The EMD gene, also known as emerin, is a gene that plays a crucial role in the regulation of various cellular functions. Mutations in this gene have been linked to Emery-Dreifuss muscular dystrophy, a genetic condition characterized by muscle wasting and heart problems. Emerin is a protein that is located in the inner nuclear envelope and is involved in maintaining the structural integrity of the nucleus.

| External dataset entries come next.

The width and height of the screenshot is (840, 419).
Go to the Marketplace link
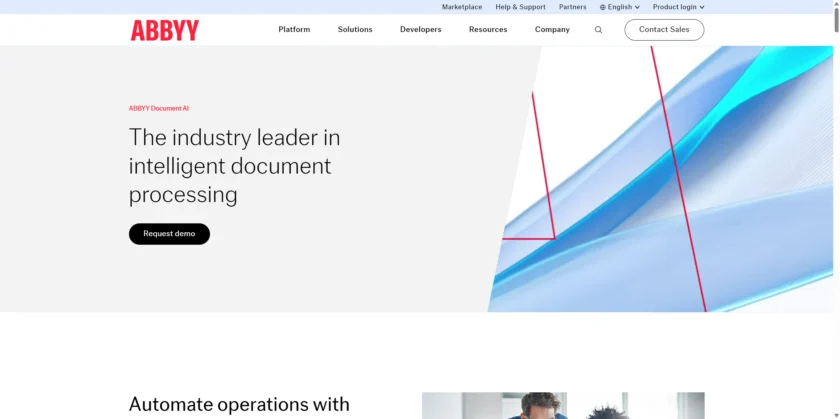(x=462, y=7)
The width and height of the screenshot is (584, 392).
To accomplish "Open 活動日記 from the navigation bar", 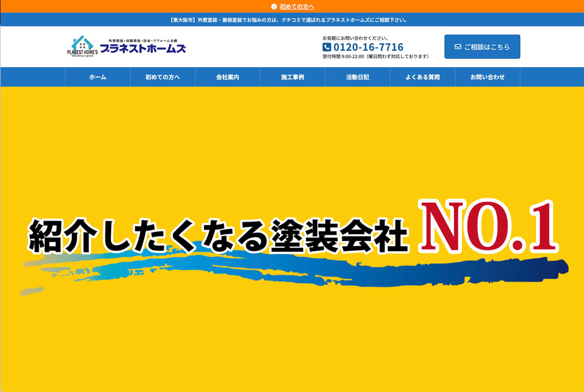I will [x=358, y=77].
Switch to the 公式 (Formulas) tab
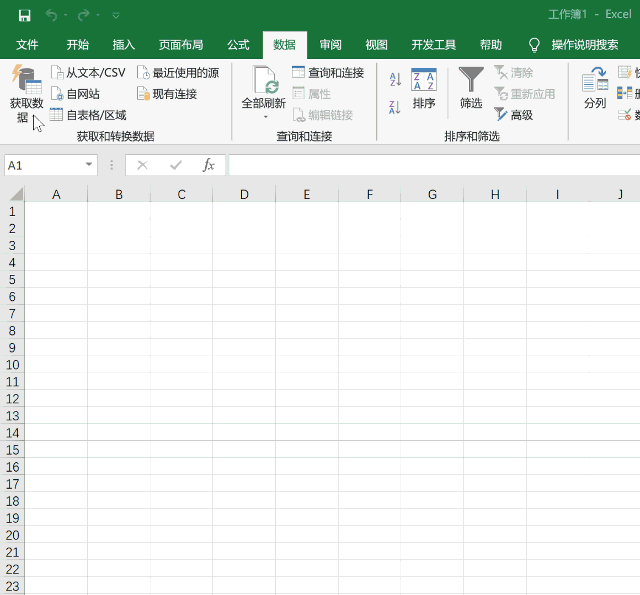 238,45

Testing for mutations in the EMD gene can provide valuable health information and resources for individuals and families who are affected by Emery-Dreifuss muscular dystrophy. One of the main resources for genetic information is the PubMed database, which provides access to a vast collection of scientific articles and references on genes, mutations, and diseases. The Online Mendelian Inheritance in Man (OMIM) database is another valuable resource that catalogs genetic conditions and provides information on the genes and mutations associated with these conditions.

There are also additional resources available, such as the Emery-Dreifuss Muscular Dystrophy Registry, which collects data on individuals with Emery-Dreifuss muscular dystrophy and provides support and information for affected individuals and their families. These resources can help individuals and healthcare providers stay updated on the latest research and developments in the field of Emery-Dreifuss muscular dystrophy and related genetic conditions.

Understanding the functions of the EMD gene and the proteins it produces is crucial for researchers and healthcare providers working in the field of genetics and muscular dystrophy. By studying the changes in the EMD gene and its variants, scientists can gain insights into the underlying mechanisms of Emery-Dreifuss muscular dystrophy and other related diseases.

In conclusion, the EMD gene, also known as emerin, plays a crucial role in regulating various cellular functions and is associated with the development of Emery-Dreifuss muscular dystrophy. Testing for mutations in this gene can provide valuable health information and resources for individuals and families affected by this condition. Researchers and healthcare providers can access various databases and resources, such as PubMed and OMIM, to gather crucial information on genes, mutations, and diseases. By studying the functions and variants of the EMD gene, scientists can further our understanding of Emery-Dreifuss muscular dystrophy and related genetic conditions.

Genetic changes in the EMD gene are associated with various health conditions. These changes can be classified as variants, mutations, or other genetic alterations in the EMD gene.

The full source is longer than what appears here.